Assume that we will be passed two Strings that represent the words we’d like to find. Assume “distance” means the number of characters between occurrences – that is, line breaks will be ignored. Assume the document is represented by a long string. We need to find the two occurrences of these words that are closest together.
Simple solution:
- Walk through the string and find each occurrence of word A. Store the middle index of this occurrence
- Walk through again and find each occurrence of word B. Store the middle index of this occurrence.
- Compare the arrays of indicies. Find the smallest difference between each middle position of A and each middle position of B.
- Running time = O(n + ab) where a and b are the number of occurrences of the input strings A and B.
Walk through the document, character by character, looking to match word.
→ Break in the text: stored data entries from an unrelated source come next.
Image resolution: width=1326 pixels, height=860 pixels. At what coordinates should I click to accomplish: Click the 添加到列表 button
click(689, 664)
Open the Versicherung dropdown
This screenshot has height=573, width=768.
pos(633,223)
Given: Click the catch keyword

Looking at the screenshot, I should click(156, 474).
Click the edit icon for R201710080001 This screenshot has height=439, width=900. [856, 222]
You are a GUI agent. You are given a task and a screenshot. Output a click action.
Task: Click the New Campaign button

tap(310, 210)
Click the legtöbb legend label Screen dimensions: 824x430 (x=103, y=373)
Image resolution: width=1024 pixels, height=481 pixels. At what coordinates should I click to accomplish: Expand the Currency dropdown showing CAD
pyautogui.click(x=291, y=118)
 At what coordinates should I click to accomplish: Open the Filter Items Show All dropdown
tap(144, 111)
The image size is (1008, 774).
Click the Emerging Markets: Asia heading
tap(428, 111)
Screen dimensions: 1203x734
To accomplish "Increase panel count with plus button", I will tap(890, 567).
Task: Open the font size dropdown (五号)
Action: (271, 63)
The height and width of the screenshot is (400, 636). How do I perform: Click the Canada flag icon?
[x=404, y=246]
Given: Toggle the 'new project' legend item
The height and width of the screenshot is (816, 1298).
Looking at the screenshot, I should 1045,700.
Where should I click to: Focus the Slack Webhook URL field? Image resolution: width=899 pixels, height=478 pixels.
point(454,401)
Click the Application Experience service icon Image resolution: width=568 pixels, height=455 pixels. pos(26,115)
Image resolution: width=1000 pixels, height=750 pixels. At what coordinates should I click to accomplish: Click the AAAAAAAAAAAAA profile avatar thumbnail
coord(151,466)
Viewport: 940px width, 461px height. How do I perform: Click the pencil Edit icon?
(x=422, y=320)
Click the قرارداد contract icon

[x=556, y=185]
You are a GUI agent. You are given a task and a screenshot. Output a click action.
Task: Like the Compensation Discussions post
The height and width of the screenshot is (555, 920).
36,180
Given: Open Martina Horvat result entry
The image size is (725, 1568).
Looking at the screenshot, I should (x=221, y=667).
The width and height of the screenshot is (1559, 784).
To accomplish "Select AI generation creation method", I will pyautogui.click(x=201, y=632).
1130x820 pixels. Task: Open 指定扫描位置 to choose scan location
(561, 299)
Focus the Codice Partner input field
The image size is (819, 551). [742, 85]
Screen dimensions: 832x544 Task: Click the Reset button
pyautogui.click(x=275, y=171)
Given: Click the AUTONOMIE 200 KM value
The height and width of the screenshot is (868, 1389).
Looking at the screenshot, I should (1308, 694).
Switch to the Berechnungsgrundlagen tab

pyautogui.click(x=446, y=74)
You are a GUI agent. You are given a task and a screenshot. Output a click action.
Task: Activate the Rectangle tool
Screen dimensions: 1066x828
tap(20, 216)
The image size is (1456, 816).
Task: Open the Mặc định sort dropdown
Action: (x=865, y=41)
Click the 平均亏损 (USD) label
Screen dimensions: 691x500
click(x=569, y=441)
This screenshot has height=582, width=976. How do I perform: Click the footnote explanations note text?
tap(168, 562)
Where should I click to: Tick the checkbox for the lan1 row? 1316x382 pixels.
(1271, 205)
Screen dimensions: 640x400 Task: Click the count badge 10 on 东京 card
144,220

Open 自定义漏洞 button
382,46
If we find such a match, put the index of the middle character into the array. Continue on our walk. Repeat for the second word. Now we have two arrays of integers. Our new task is to find the smallest difference between the elements in each array. Use the mergesort merge method, keeping track of the smallest difference. Return this distance.
Optimization:
Instead of walking one character at a time, when we find a mismatch, skip ahead by an intelligent number of characters – that is, to the next index at which we might find a good match. We can use the Boyer-Moore algorithm for this approach.
Further optimization:
Look for both words in one pass by using Boyer-Moore tables that account for both words. As we walk, keep track of the current shortest distance. Running time is O(n).
Does anyone have a simpler or clearer answer?